El jardín de mis abuelos

Muchas veces he querido mirar hacia adentro, traer devuelta los recuerdos de la infancia. No lo logro. Mis memorias son como rompecabezas incompletos. Un trozo sí y otro no encaja. Cómo si algunas piezas de esas memorias fueran meras invenciones. Para completar una tarea que me dejaron, tuve que hacer un esfuerzo y buscar entre los escombros un recuerdo intacto y verdadero. La respuesta vino como un soplo de aire fresco.
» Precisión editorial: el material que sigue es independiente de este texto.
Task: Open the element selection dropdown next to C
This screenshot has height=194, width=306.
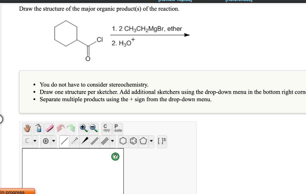Action: (35, 141)
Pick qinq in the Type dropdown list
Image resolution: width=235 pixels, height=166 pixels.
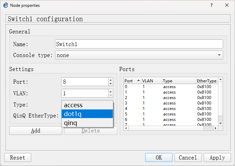pyautogui.click(x=87, y=123)
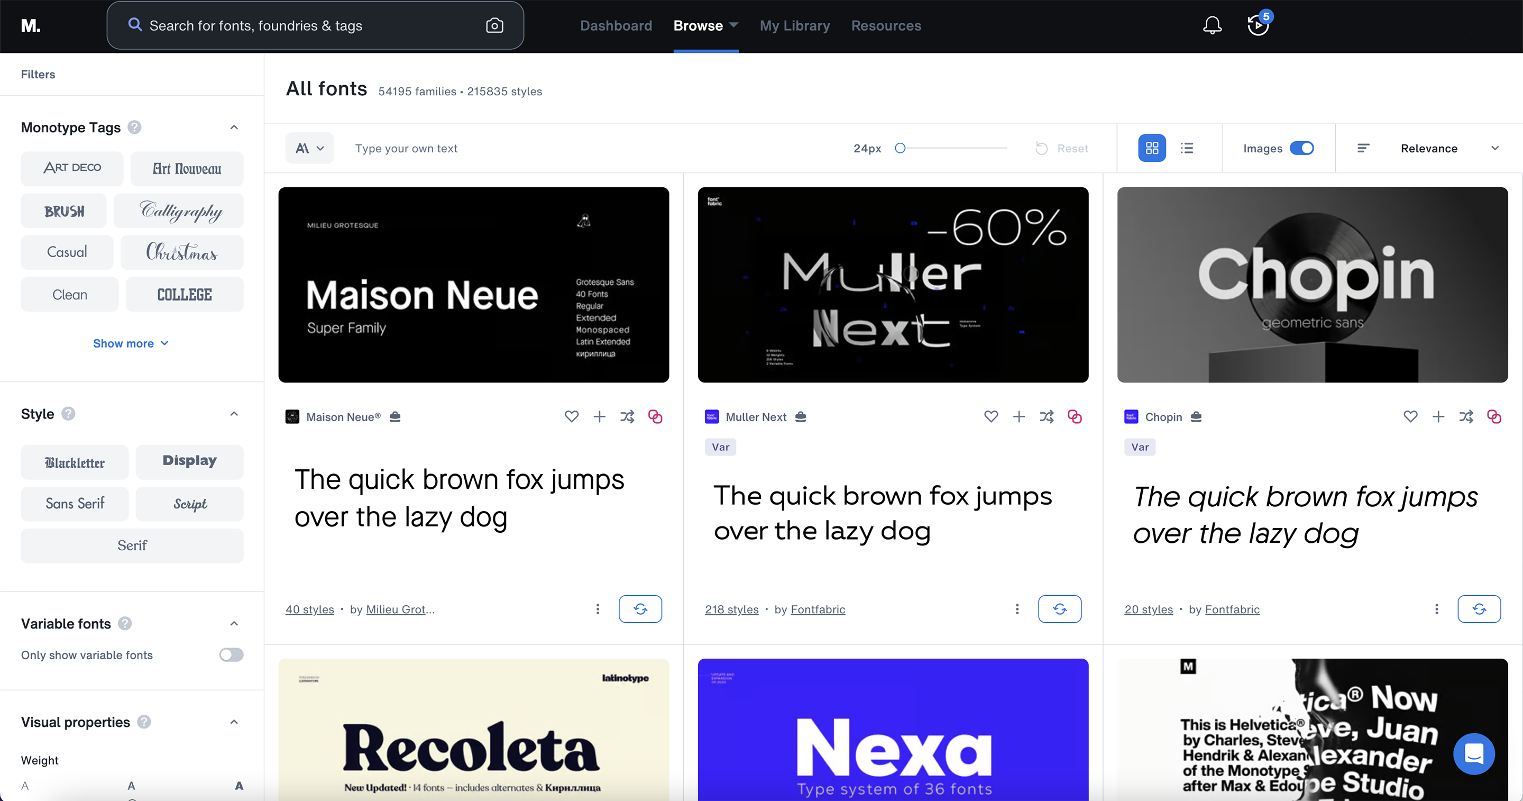Click sync button on Muller Next card

click(x=1059, y=609)
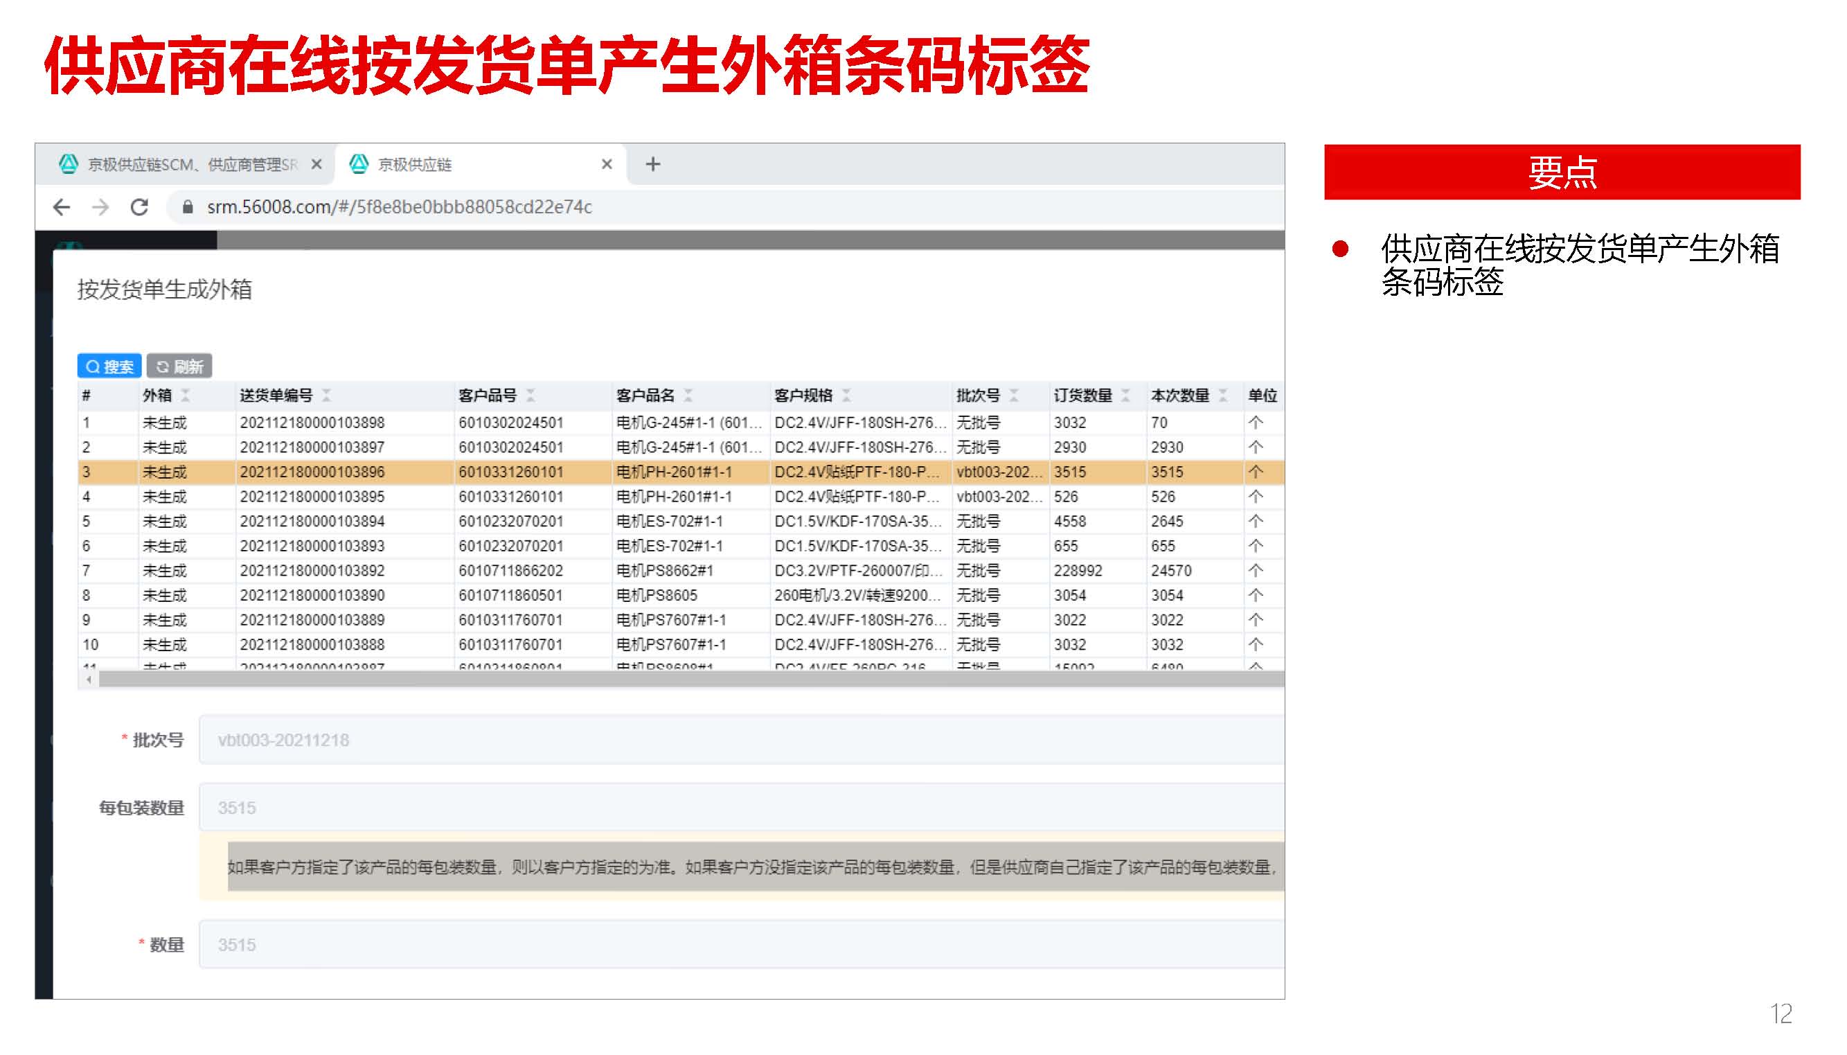Sort by the 本次数量 column sort icon

(x=1223, y=395)

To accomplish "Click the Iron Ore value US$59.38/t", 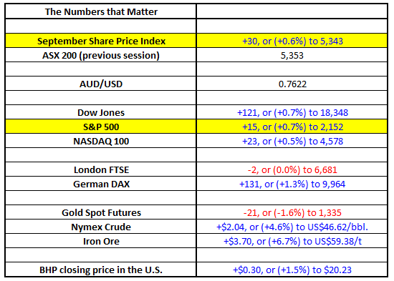I will pyautogui.click(x=292, y=241).
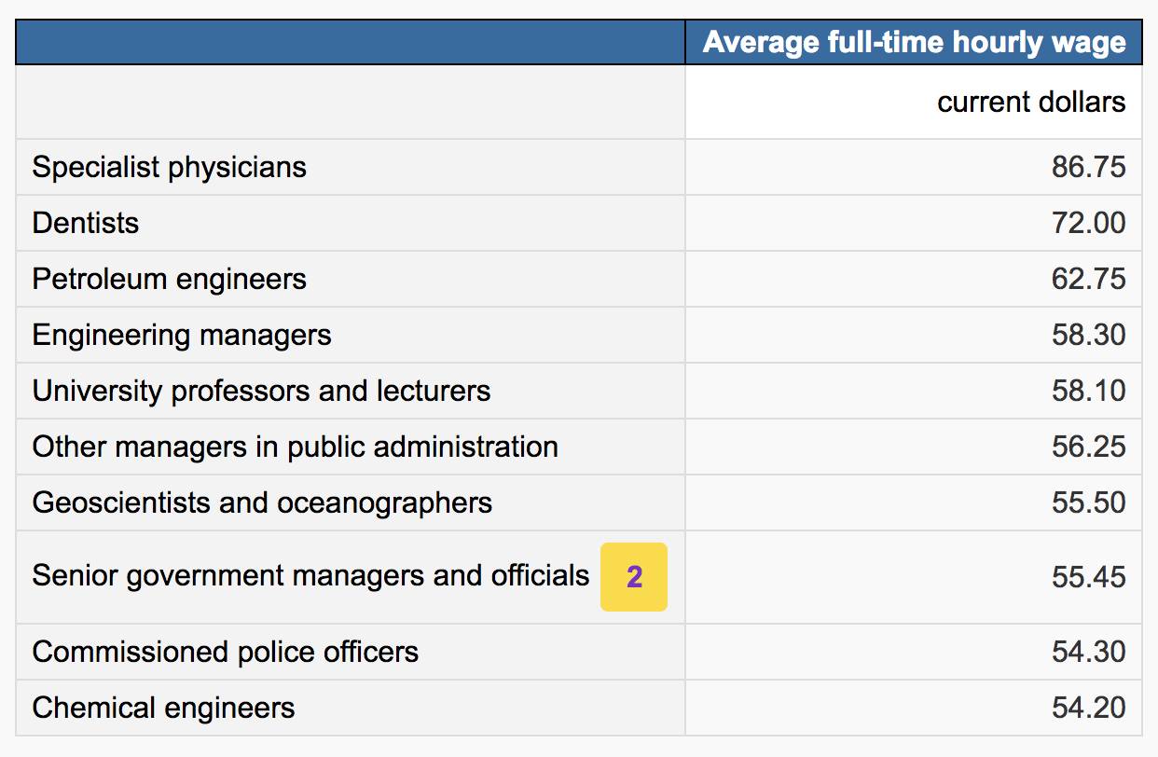The width and height of the screenshot is (1158, 757).
Task: Click the Dentists row label
Action: pos(86,224)
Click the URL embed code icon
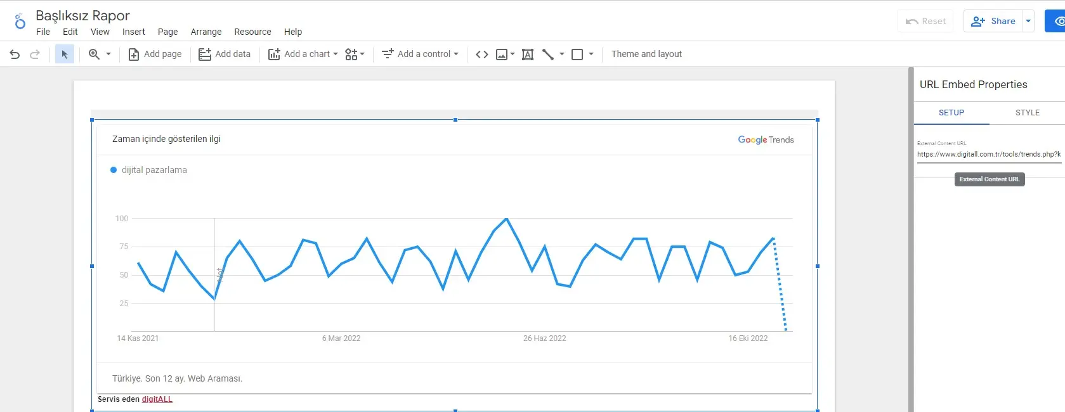The image size is (1065, 412). click(481, 55)
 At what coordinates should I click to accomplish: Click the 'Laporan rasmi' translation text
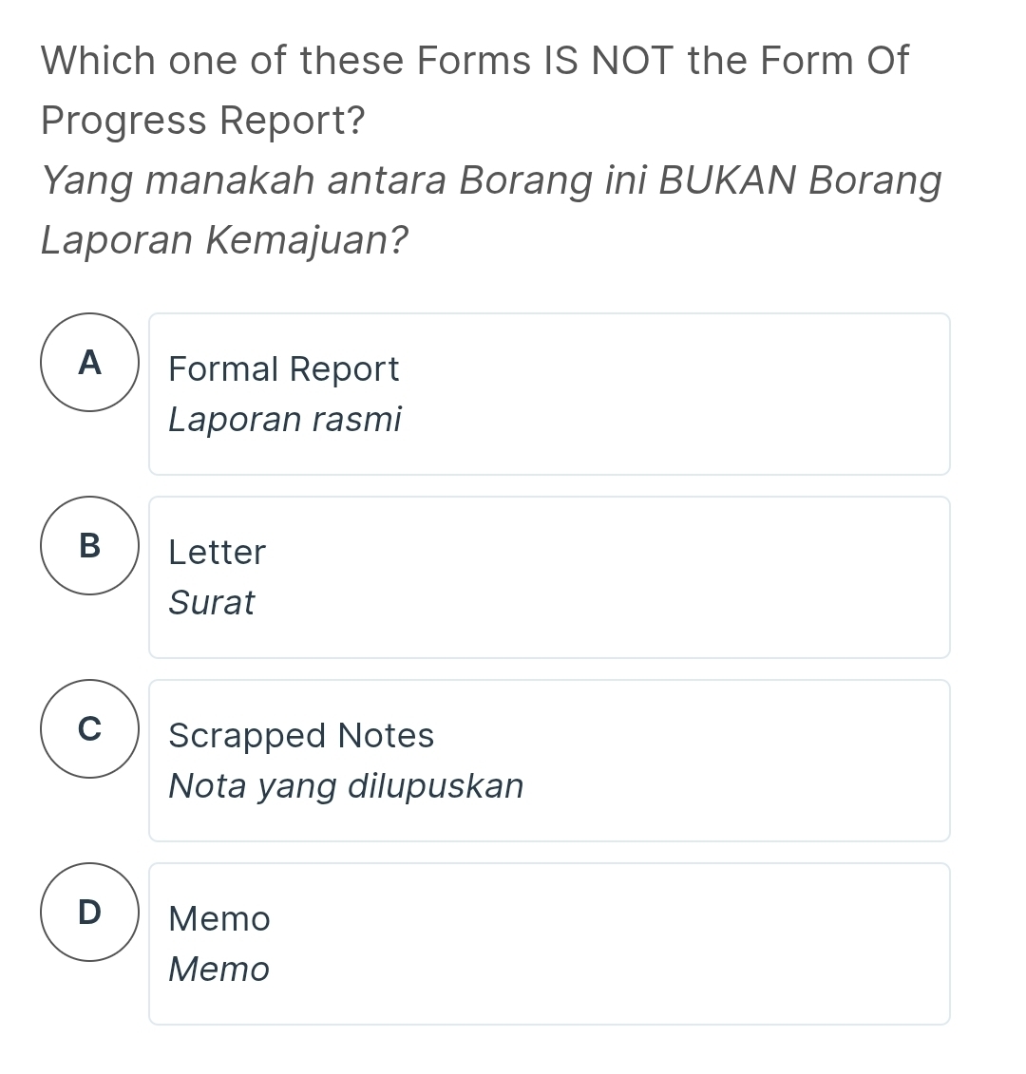[x=285, y=419]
El recuerdo más vívido que tengo de mi infancia es de cuando tenía unos ocho o nueve años. En ese entonces, había en la casa de mis abuelos paternos un hermoso jardín poblado de plantas y flores. Una parte del jardín estaba enmarcado por un gran nogal, enseguida del cual había matas de chile piquín y cilantro. En la otra parte del jardín, había tuyas, rosas, amor de hombre y unas florecitas de color fiucha llamadas vincas. Esas eran mis favoritas. Había también, a lo largo del zacate un caminito ondulado de color rosa, parecido al camino amarillo de la tierra de Oz, que terminaba en un farol.

Recuerdo haber jugado en ese jardín muchas veces durante mi niñez. Me gustaba imaginar que además de conducir a la tierra de Oz, el caminito rosa era también un portal al mundo de Alicia en el país de las maravillas. De hecho, era el camino a un montón de universos mágicos. Todos los días, después de hacer mis tareas, me iba a jugar al jardín y cruzaba el camino para viajar a donde me diera la gana. Pasaba horas ahí. Hasta que daban las cinco o seis de la tarde. A esa hora, mi abuelo salía de la casa a encender el farol. Eso significaba una sola cosa. Pronto empezaría a oscurecer y cuando oscurecía aparecían las sombras y los monstruos, por lo que había que emprender el regreso a casa cuanto antes.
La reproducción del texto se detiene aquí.